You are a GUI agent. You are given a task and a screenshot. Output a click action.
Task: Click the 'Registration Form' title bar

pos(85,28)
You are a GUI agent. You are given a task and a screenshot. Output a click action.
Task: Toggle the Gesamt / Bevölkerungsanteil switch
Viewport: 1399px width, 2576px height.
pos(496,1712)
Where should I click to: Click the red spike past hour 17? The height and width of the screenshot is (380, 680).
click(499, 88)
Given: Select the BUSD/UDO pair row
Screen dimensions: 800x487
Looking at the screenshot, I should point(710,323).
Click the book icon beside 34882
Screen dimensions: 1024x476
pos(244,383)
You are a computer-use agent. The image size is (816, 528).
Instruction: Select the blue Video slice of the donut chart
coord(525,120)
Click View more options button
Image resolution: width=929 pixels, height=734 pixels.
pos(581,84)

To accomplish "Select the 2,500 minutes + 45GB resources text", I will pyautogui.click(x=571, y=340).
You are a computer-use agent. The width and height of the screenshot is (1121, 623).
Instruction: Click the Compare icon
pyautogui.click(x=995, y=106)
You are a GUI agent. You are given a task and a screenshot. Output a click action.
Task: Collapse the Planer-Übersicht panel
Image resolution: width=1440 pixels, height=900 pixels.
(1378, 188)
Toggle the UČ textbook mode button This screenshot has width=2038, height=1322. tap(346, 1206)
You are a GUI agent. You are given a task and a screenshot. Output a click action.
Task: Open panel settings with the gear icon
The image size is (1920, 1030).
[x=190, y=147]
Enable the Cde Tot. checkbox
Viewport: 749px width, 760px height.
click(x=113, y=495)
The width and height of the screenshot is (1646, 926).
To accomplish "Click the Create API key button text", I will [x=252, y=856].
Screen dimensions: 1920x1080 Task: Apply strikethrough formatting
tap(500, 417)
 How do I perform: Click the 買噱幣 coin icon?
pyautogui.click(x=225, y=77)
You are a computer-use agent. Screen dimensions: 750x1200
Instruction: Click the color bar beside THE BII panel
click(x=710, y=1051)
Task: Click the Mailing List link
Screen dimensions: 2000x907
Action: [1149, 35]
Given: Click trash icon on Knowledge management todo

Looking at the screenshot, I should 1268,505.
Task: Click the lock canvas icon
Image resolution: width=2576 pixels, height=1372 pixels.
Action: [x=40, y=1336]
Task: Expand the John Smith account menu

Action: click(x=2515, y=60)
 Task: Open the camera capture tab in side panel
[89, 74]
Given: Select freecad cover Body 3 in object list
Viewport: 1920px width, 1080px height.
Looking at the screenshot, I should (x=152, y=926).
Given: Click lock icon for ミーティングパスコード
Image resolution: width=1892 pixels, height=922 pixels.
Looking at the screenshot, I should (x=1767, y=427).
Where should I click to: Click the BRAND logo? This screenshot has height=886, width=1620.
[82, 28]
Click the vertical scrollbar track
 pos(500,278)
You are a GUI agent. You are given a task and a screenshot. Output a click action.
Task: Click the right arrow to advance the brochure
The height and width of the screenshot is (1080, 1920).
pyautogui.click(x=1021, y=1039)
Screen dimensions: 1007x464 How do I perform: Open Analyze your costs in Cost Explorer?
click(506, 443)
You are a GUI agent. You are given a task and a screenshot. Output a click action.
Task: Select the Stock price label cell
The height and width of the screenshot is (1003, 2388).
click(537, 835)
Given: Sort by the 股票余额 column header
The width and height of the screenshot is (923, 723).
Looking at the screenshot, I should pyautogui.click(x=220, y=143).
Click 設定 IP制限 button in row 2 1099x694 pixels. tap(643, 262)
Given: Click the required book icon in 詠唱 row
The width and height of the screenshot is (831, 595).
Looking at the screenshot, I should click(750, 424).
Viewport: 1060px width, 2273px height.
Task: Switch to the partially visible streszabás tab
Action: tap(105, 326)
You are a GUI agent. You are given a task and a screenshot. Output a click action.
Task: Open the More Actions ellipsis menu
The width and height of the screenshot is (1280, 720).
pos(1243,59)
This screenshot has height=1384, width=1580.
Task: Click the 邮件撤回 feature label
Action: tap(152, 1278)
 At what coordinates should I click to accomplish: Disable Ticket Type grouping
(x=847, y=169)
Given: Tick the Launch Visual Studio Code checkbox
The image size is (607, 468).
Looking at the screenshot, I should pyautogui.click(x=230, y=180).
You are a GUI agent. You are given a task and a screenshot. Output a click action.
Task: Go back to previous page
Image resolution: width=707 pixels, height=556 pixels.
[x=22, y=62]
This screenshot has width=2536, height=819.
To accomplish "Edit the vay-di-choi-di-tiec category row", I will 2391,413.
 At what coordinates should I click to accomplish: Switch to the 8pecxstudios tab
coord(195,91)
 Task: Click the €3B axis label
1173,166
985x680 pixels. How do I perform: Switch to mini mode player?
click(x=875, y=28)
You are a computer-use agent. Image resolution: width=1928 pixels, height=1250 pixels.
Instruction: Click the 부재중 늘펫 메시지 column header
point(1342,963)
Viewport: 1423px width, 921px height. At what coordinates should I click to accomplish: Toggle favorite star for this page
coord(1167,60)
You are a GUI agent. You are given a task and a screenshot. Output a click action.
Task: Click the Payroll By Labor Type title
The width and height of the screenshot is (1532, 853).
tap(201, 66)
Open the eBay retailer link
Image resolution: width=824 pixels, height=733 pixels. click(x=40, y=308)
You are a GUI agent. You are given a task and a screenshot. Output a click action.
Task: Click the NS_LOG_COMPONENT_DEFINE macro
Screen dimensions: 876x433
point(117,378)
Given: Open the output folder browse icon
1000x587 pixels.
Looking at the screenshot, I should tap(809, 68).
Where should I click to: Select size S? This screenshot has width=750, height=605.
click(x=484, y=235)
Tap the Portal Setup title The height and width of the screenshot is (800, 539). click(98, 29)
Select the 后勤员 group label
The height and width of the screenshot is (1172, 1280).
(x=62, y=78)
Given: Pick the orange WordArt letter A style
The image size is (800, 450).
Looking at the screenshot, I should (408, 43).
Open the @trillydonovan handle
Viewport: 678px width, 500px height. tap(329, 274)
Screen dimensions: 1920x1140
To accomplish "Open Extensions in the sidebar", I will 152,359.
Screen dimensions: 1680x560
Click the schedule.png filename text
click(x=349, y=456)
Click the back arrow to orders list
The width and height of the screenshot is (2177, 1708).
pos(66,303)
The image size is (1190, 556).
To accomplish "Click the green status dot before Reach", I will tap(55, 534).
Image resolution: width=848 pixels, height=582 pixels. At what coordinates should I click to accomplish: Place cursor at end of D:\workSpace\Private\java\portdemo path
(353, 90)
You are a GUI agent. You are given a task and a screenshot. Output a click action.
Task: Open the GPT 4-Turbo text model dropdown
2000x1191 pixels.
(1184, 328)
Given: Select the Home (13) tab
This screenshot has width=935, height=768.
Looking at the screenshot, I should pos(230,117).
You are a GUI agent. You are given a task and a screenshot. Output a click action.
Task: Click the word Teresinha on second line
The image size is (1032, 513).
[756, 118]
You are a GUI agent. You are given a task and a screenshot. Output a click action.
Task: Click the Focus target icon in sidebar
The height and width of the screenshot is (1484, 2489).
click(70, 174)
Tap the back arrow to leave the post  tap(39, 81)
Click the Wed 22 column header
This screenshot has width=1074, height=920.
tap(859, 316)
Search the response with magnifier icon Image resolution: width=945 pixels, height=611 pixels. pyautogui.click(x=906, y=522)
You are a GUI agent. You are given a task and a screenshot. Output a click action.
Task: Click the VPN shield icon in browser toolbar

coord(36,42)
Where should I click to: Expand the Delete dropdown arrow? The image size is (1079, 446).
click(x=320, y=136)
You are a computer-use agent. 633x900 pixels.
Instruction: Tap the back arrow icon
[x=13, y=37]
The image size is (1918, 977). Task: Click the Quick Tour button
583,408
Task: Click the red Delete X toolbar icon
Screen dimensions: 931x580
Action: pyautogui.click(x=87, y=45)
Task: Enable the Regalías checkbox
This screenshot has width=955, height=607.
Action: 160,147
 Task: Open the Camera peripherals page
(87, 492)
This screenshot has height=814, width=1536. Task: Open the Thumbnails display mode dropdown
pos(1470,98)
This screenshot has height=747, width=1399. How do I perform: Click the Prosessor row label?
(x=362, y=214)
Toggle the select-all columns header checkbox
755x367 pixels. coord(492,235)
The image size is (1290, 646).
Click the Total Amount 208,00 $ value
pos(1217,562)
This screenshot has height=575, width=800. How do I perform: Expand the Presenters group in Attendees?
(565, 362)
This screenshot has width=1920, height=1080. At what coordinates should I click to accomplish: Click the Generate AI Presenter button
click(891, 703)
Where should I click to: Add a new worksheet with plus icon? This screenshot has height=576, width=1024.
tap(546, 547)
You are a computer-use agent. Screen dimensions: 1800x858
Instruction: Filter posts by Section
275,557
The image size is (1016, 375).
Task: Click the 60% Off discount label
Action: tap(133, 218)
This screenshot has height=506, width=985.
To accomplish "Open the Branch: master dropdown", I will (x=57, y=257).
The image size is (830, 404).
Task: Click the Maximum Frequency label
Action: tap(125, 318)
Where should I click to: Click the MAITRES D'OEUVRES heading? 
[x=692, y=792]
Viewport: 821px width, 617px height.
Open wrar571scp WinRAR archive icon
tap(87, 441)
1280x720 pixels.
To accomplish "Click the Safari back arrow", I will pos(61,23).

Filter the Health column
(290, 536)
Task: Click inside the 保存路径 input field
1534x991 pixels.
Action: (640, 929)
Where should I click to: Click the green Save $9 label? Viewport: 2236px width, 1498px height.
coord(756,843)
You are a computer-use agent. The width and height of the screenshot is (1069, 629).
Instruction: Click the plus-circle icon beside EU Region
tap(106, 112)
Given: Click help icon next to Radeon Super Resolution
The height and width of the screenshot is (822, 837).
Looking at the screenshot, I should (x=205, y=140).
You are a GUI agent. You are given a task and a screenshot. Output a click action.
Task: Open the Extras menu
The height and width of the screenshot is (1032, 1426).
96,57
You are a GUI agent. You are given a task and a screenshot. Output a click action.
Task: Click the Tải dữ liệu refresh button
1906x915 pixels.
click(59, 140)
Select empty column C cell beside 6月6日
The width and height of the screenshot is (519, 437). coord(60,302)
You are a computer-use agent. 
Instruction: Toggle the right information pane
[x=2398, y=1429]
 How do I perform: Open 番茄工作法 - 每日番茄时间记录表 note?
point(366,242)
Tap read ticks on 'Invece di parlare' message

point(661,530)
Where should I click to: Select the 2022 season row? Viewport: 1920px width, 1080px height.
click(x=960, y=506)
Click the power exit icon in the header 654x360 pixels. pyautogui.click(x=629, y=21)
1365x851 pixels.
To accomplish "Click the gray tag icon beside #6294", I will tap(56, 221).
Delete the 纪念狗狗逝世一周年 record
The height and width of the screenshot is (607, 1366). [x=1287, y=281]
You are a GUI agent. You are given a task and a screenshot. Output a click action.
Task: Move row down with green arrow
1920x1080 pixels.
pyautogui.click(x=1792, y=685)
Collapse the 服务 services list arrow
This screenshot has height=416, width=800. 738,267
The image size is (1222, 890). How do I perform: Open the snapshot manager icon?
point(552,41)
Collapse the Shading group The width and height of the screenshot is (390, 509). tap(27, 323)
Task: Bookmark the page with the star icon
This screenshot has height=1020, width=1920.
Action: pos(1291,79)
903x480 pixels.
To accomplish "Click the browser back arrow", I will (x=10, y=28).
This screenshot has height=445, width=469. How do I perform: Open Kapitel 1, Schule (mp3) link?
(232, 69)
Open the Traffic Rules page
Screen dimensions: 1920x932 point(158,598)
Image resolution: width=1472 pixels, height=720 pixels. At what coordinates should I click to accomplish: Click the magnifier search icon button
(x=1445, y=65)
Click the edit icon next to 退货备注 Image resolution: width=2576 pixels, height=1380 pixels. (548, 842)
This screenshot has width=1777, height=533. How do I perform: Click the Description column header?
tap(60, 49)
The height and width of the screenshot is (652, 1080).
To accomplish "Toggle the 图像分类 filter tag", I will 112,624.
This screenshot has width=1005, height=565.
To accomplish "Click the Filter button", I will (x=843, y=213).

_ _ _ _

**To be done**
Copy out the records above verbatim, from the line with "This screenshot has height=506, width=985." up to and including the line with "tap(87, 441)".

**Answer to this exercise**
This screenshot has height=506, width=985.
To accomplish "Open the Branch: master dropdown", I will (x=57, y=257).
The image size is (830, 404).
Task: Click the Maximum Frequency label
Action: tap(125, 318)
Where should I click to: Click the MAITRES D'OEUVRES heading? 
[x=692, y=792]
Viewport: 821px width, 617px height.
Open wrar571scp WinRAR archive icon
tap(87, 441)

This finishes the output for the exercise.